Nascono esseri mostruosi insieme ad angeliche presenze che mediano tra mondo terrestre e mondo celeste. Le idee degli operosi esecutori seguono i canoni itinerari geometrici. Il tracciato, come spiega Baltrusaitis accompagna percorsi “sempre diversi (nel risultato) e sempre uguali (nella procedura)”. Si fondono i due elementi costitutivi: la geometria del disegno e la realtà del soggetto. In questo connubio, tra fedeltà all’archetipo naturale e fantasia, collimano figurativo e astratto. Tale iconografia intermedia predispone il fedele ad uscire dal vissuto quotidiano e lo traghetta in un viaggio che porta a contatto con realtà ultraterrene. Gli intrecci diventano serpenti, i nodi assumono le sembianze di teste, gli steli si trasformano in articolazioni, le palmette in tronchi umani. Per l’osservatore il passaggio dall’astratto al figurativo e del figurativo all’astratto risulta sorprendente.
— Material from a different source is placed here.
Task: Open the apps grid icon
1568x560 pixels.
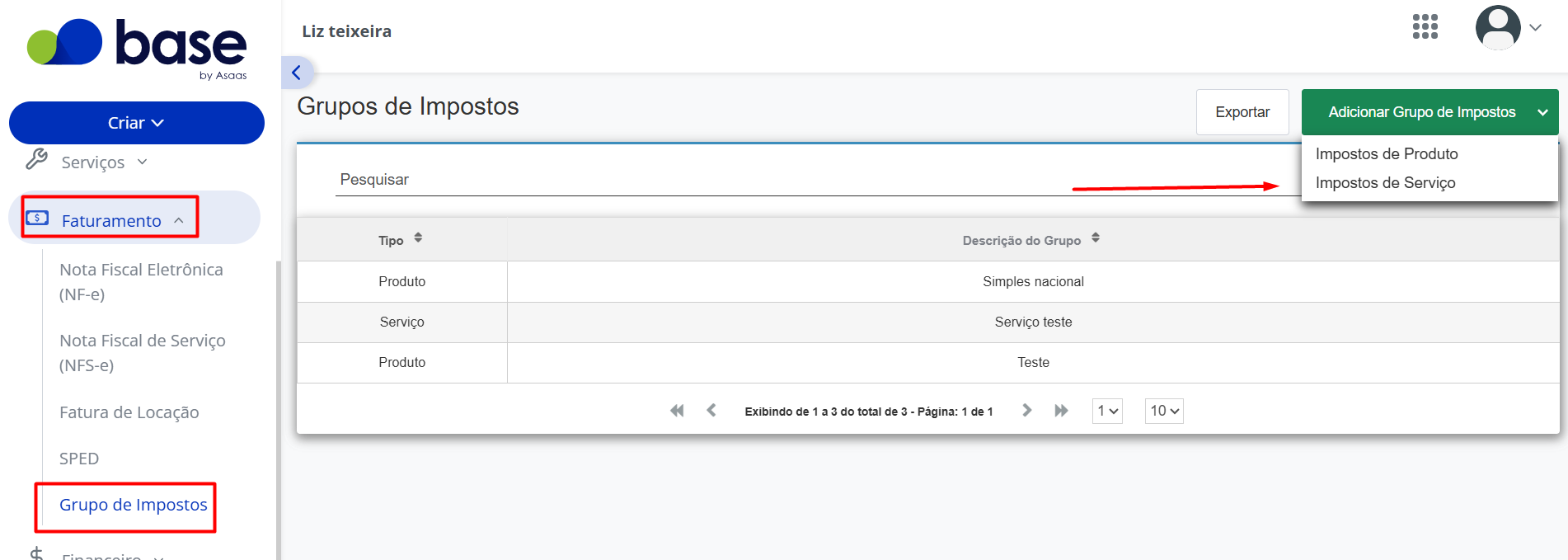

In conclusione, sempre a detta dell’autore, lo studio intrapreso è iniziato alla ricerca di valori plastici e formali si è poi concluso con la netta percezione di essere approdati ad un sistema elaborato e coerente di speculazioni metafisiche. Stupiscono i rapporti tra figure e struttura poiché denotano “l’assoluta precisione e l’universalità di alcune regole”. L’edificio romanico risulta essere un complesso simbolico, depositario e promotore di un ordine preciso: la legge che decora non è un semplice rivestimento ma attraverso valenze e artifizi sa raggiungere le vette di un insegnamento ultraterreno.